Canadian Woman — St. Marguerite d'Youville
Canada, Canada · 20th Century
What Was Truly Miraculous
In 1978, a Canadian woman with acute myelogenous leukemia (AML) suffered a relapse. At that time, leukemia relapse was considered incurable; median survival even with treatment was about 18 months. Following prayers for Marguerite d'Youville's intercession, she went into a sudden second remission that proved lasting. In 1987, the Vatican submitted the patient's bone marrow slides to Dr. Jacalyn Duffin—a secular, atheist hematologist at Queen's University—without revealing the case details. Duffin examined the slides blindly and identified characteristic Auer rods confirming the AML diagnosis. She concluded that the recovery was entirely scientifically inexplicable. Duffin later wrote Medical Miracles (Oxford, 2008), analyzing the Vatican's medical archives. d'Youville was canonized December 9, 1990—the first native-born Canadian saint.
Why It Can't Be Dismissed
Dr. Duffin is a secular, atheist physician—her independent conclusion adds credibility.
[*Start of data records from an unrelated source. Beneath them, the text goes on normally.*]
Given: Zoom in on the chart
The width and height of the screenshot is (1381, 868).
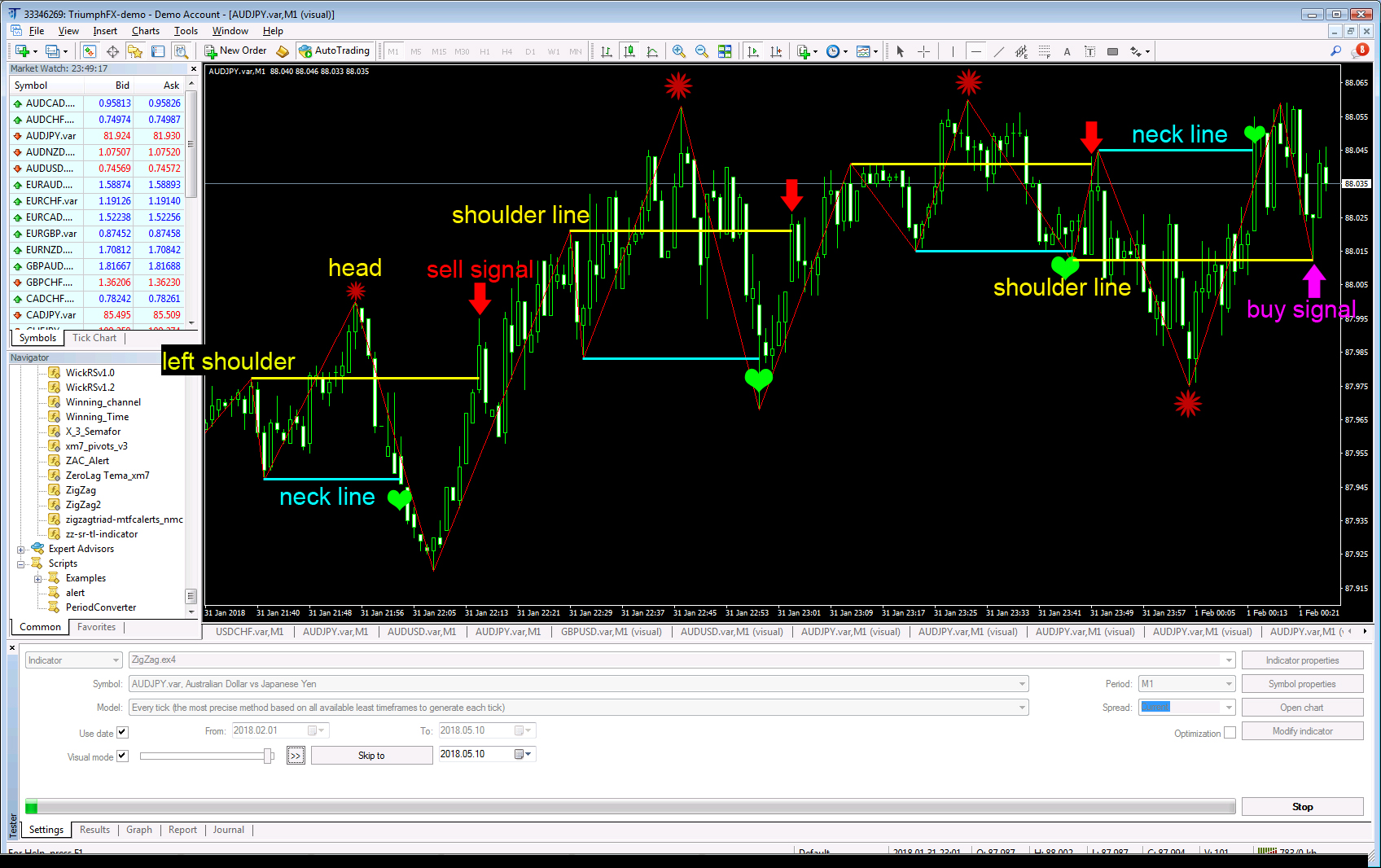Looking at the screenshot, I should pos(678,50).

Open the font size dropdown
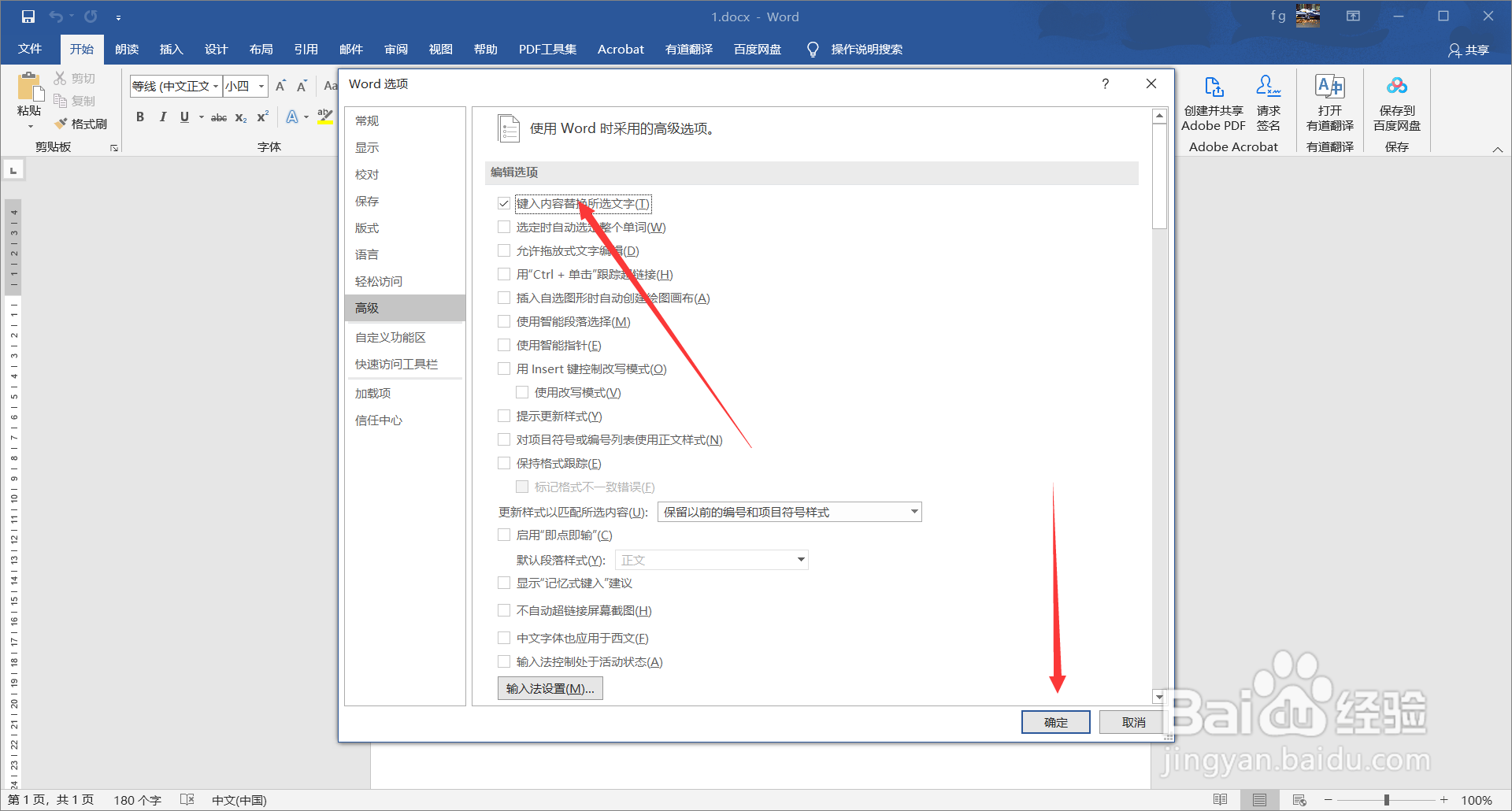pyautogui.click(x=261, y=87)
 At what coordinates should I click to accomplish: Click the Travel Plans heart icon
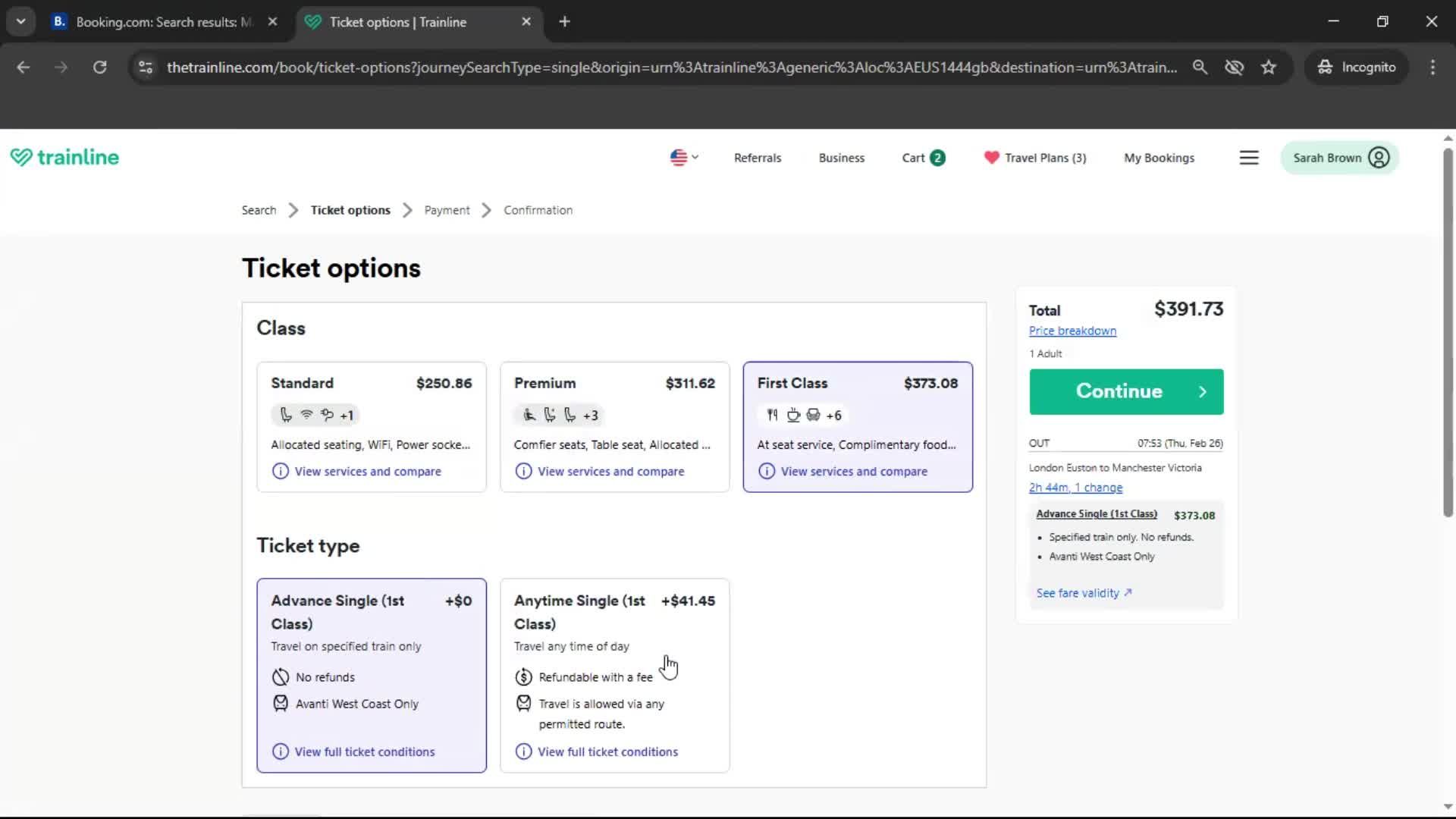[x=990, y=158]
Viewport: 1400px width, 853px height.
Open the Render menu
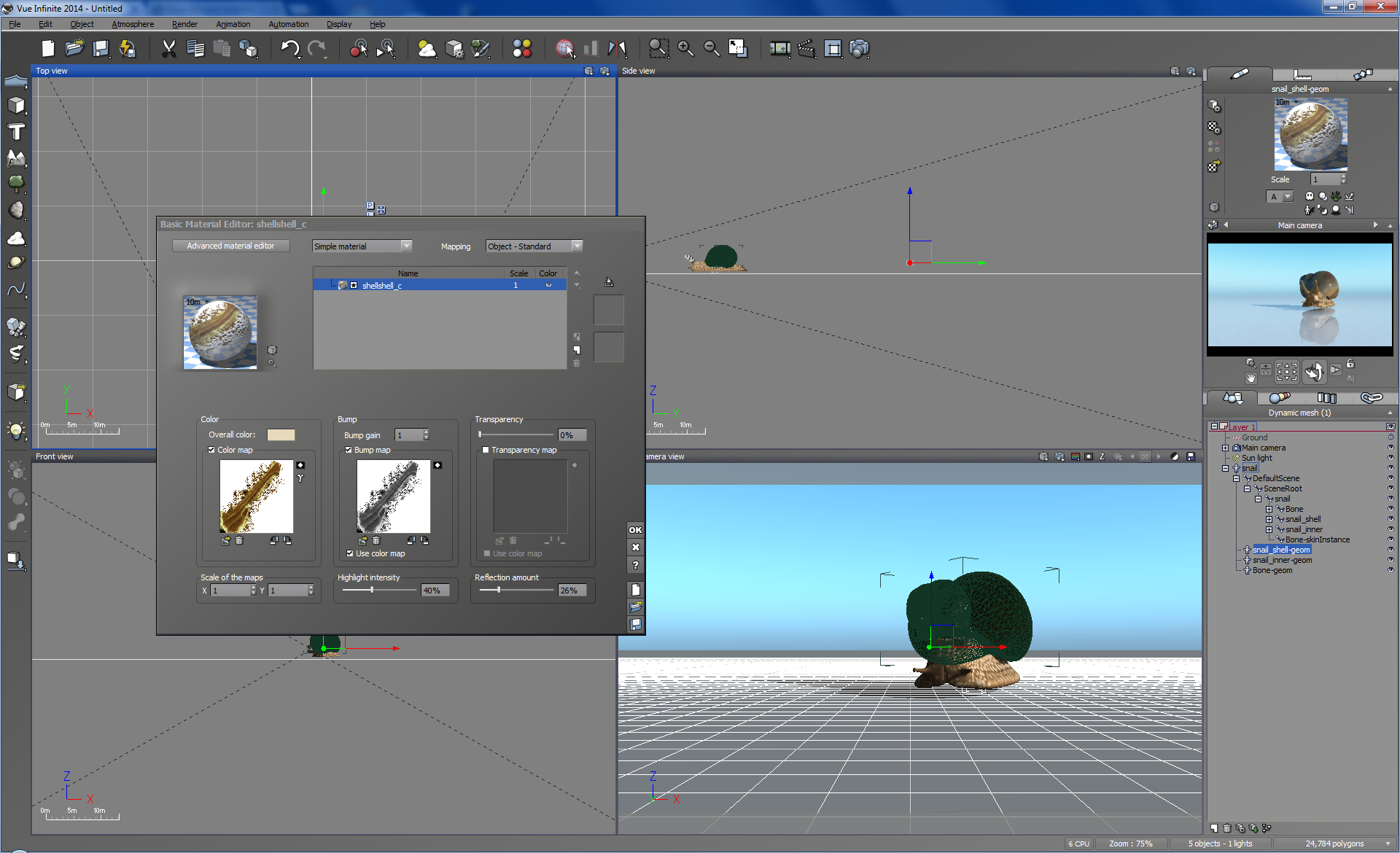184,24
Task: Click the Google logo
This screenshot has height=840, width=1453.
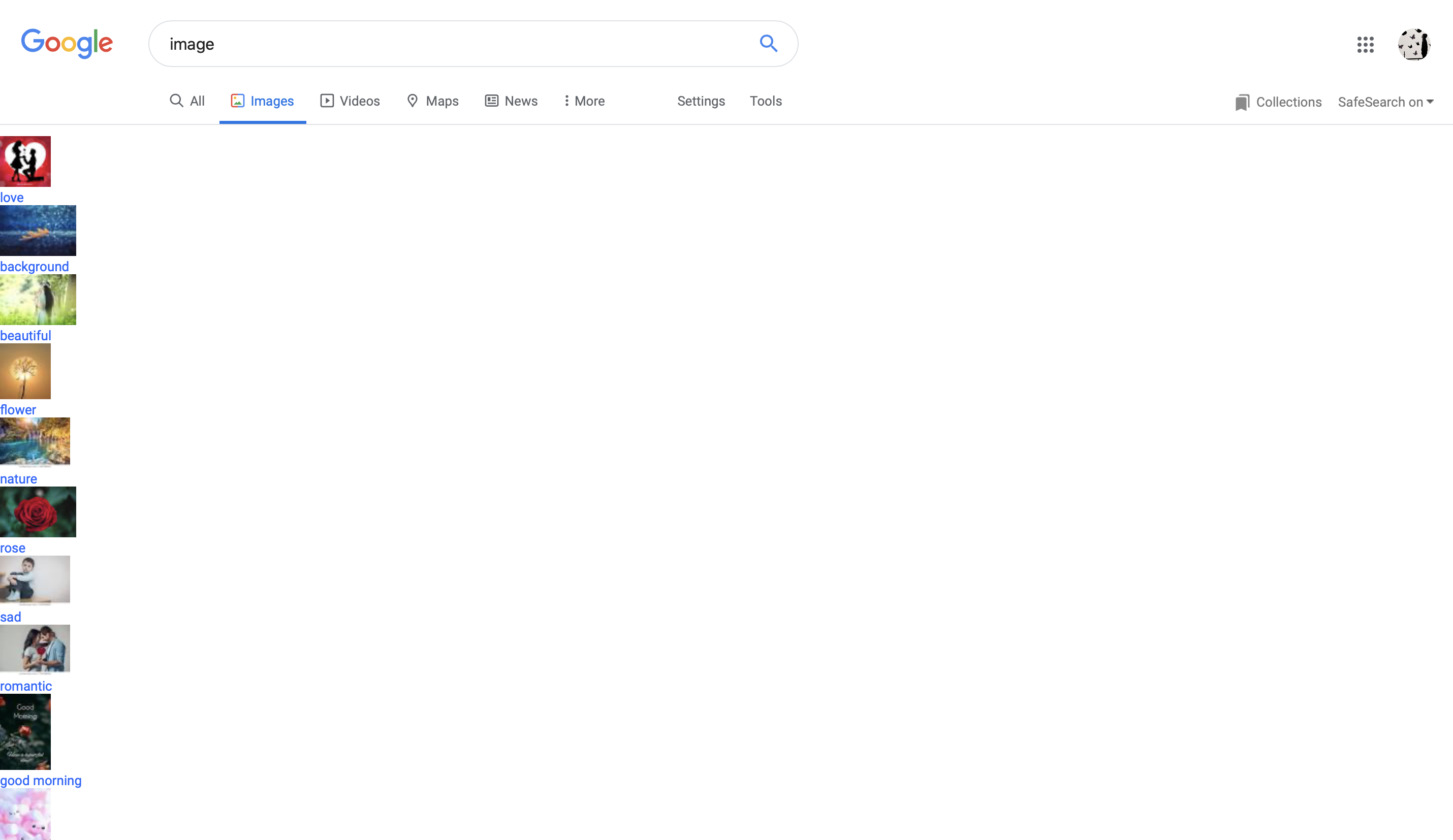Action: point(67,43)
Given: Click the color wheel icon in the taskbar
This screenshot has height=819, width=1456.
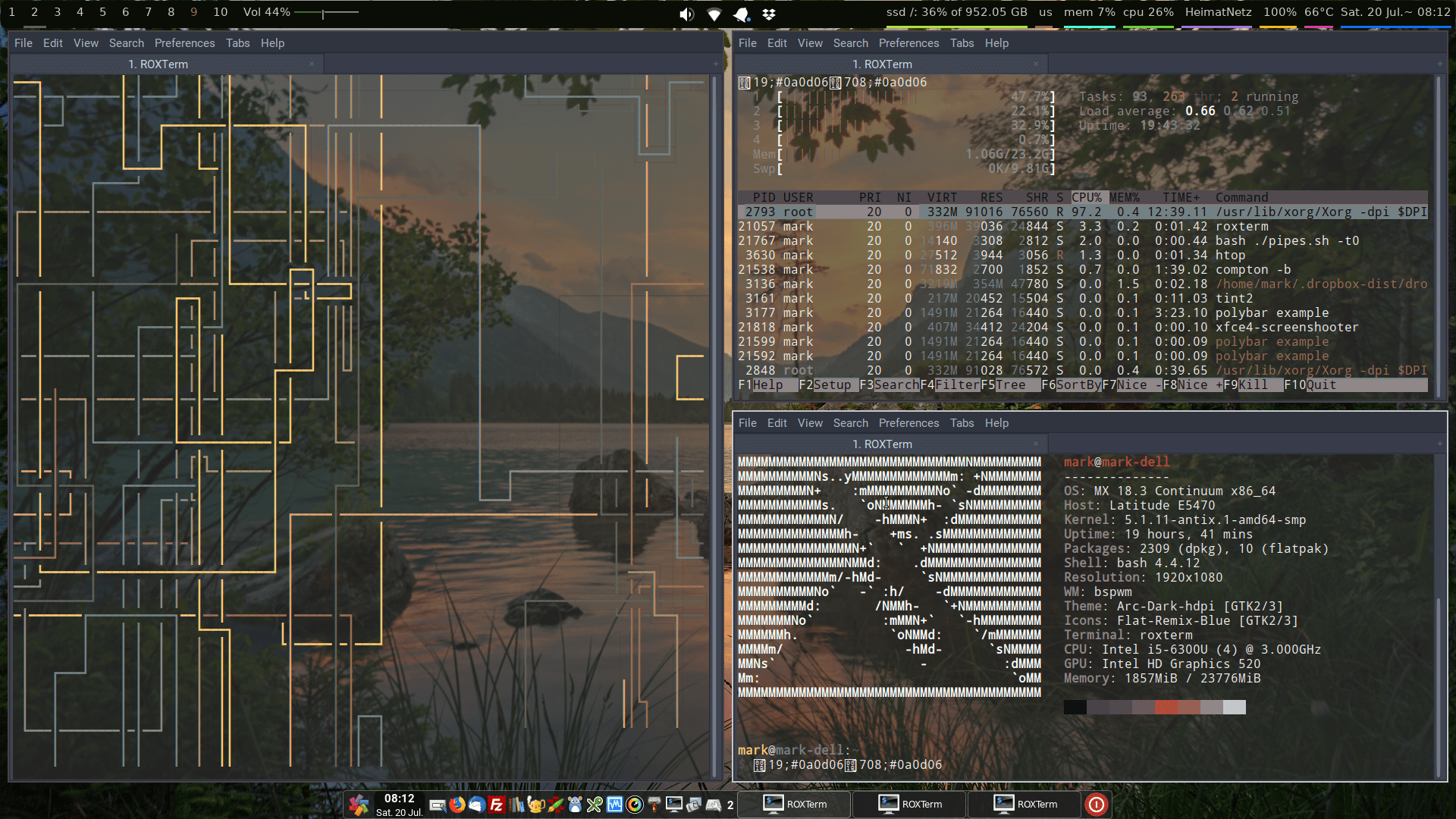Looking at the screenshot, I should click(x=635, y=805).
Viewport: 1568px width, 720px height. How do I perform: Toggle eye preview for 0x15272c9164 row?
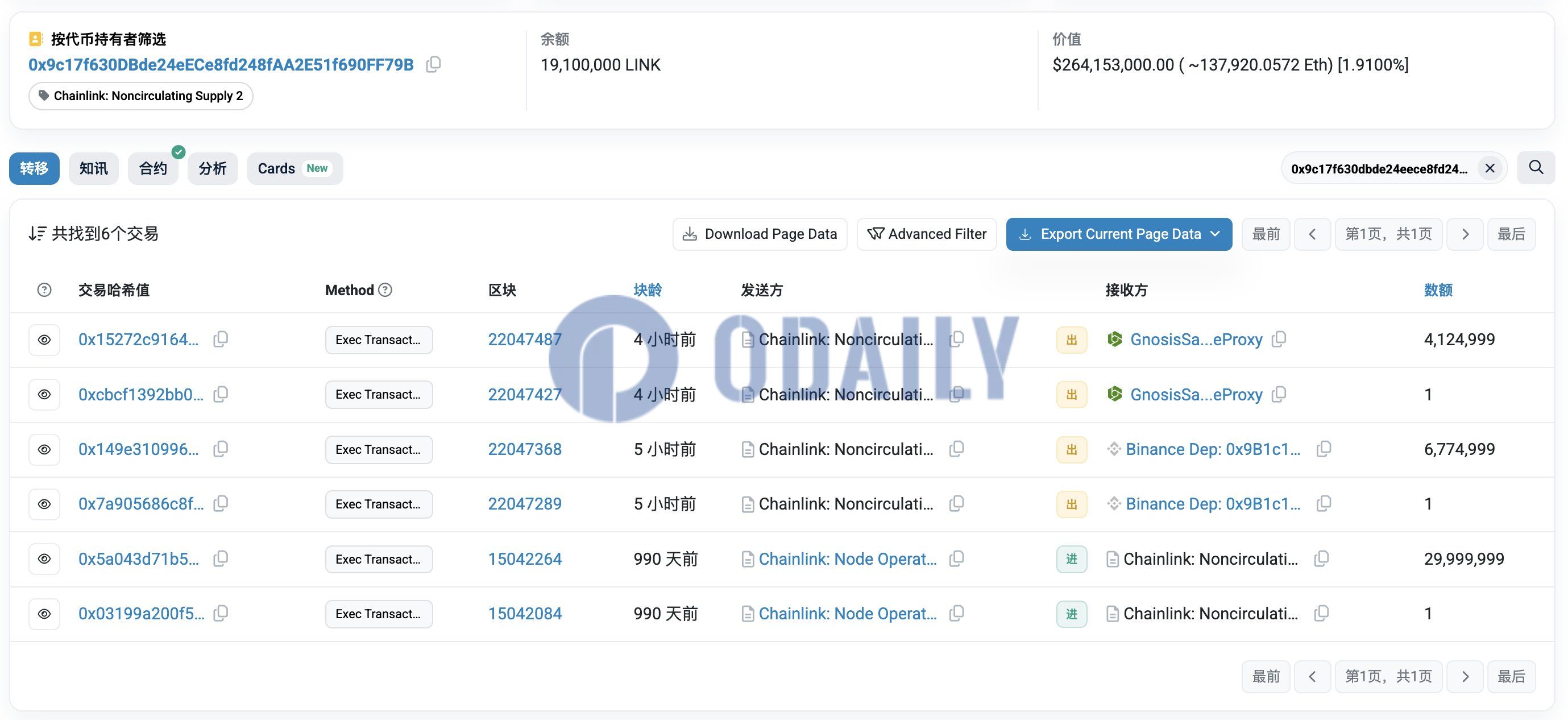(44, 340)
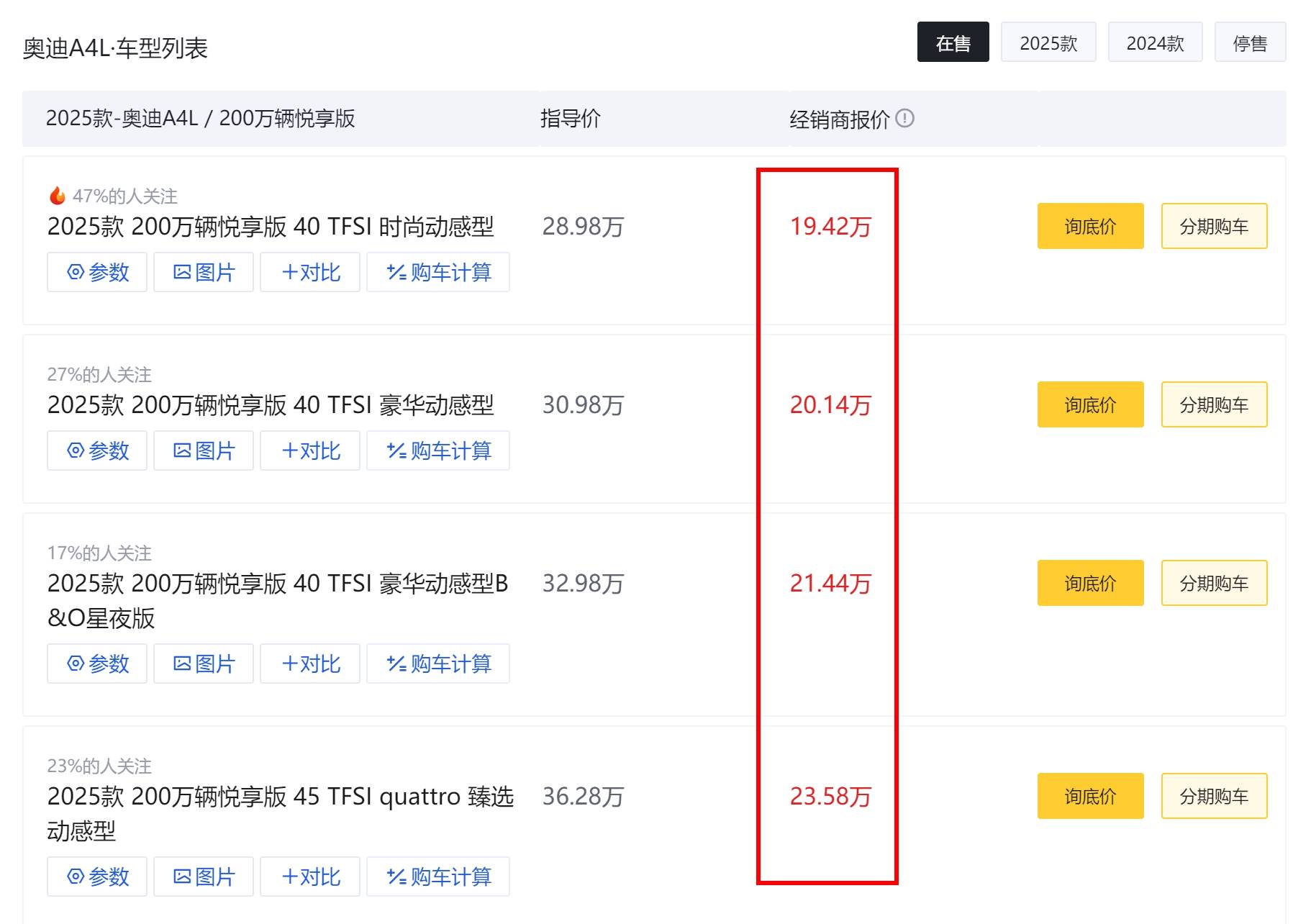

The Vatican's blind submission of slides eliminates bias; she did not know the case details when examining. AML relapse in the 1970s had no cure. Duffin examined 1,400+ Vatican canonization cases and wrote the definitive academic study. She has stated the patient remained alive decades later and she still could not explain the recovery. The evidence stands on secular medical review, not ecclesiastical authority.